3月末〜4月にかけて、公立校の教職員の人事異動が発表される。この異動発表は新聞や各都道府県の自治体のホームページで公開されている。公立校野球部にとって監督・部長の異動はチーム力、チームカラーが大きく入れ替わる重要な問題である。今年は東京都、愛知県で苦しい思いで異動を受け入れたベテランの指導者たちがいる。
“都立の名将”たちが突然の異動
公立校の教員にとって異動はつきものであるが、熱心な指導者が情熱を注いで作り上げてきたチームの場合、「あと一回り(1年生が3年生になる3年間)、チームを任せて貰えたら、もっと手ごたえのあるチームが作れるのに」という思いの中での異動というケースも少なくはない。

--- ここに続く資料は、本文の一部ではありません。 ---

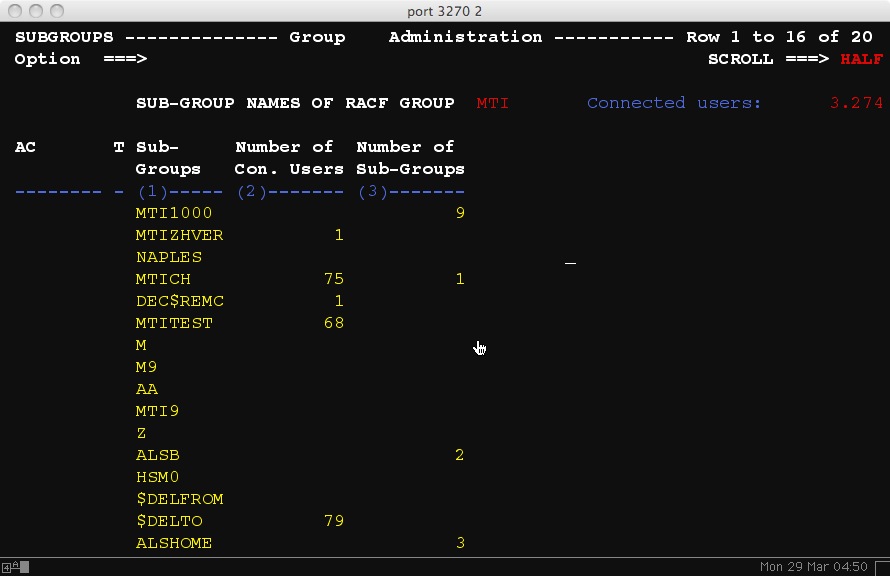Click the $DELTO sub-group name
The image size is (890, 576).
point(168,521)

当人はもちろんのこと、指導者を信頼していた生徒やその保護者たち、さらには「あの先生がいるから、子どもを預けようと思った」という、入学を希望していた生徒や親たちにとっても残念なことだ。教育委員会からの人事異動は、都道府県によって差異はあるが、“部活動に重点を置いたもの”ではないのが現実だ。
公立校の教員が公務員である以上、異動はつきものだが、どのような形で引き継ぎをするかが問題である。第三者としての意見であるが、もう少し現場の考え方や思いを考慮してもらえれば、と思う。
才野監督の話を聞く葛飾野の選手たち
東京都では葛飾野で6年間指導し、「今度のチームは一つの集大成としていいチームになりそうだ」という思いで新しいシーズンを迎える予定だった才野秀樹監督が、この春、井草へ異動となった。才野監督は葛飾野の前には小山台に赴任し、助監督として14年センバツを経験した。現役時代は拓大紅陵でプレーし、86年春夏の甲子園に出場。元ヤクルト・飯田哲也氏とはチームメイトだった。
今回の異動について才野監督は無念の思いを語る。
「あと2年は居させてほしかったという思いですね。高校野球のチームをある程度自分の指導理念で作り上げていくのは、一朝一夕ではできません。来てくれる生徒も含めて、自分の思いや考え方が伝わっている選手に来て欲しいと思っています。そのために、中学校やチームにも挨拶に行っています」
今春も、ある選手の弟が才野監督を慕って入学が決まった。合格発表の後、すぐにその保護者からも、「また、先生の下で(子どもが)頑張ってもらえると思うと、楽しみにしています」と、連絡があったという。これに対して、既に異動の内示を受けていたのだが、公式発表までは公言してはいけないということを伝えられているので、「返す言葉がなくて辛かった」というのが本音だった。
西東京で13年夏の準優勝、ベスト4進出も果たし、日野を都立の強豪として作り上げた嶋田雅之監督も小平南に異動となった。嶋田監督は強豪私立に負けない強打のチームを作り上げた。かつては日大豊山の好投手・吉村 貢司郎投手(ヤクルト)と春の都大会で対戦し、コールド勝ちを収めた実績もあり、都立高としては中学の強豪チーム出身の選手が入っていた。
日野はここ何年か、校舎改修とともにグラウンドも再整備を進めていた。グラウンドも広くして、この秋からは一次予選の会場校としての運営も担うことになっている。嶋田監督自身もグラウンドの完成と来たるべきシーズンへ向けての思いを馳せているところだった。
こうした異動人事に関しては、基本的に教育委員会からの打診はないという。部活動指導で実績を上げてきた教員にとっては寝耳に水なのである。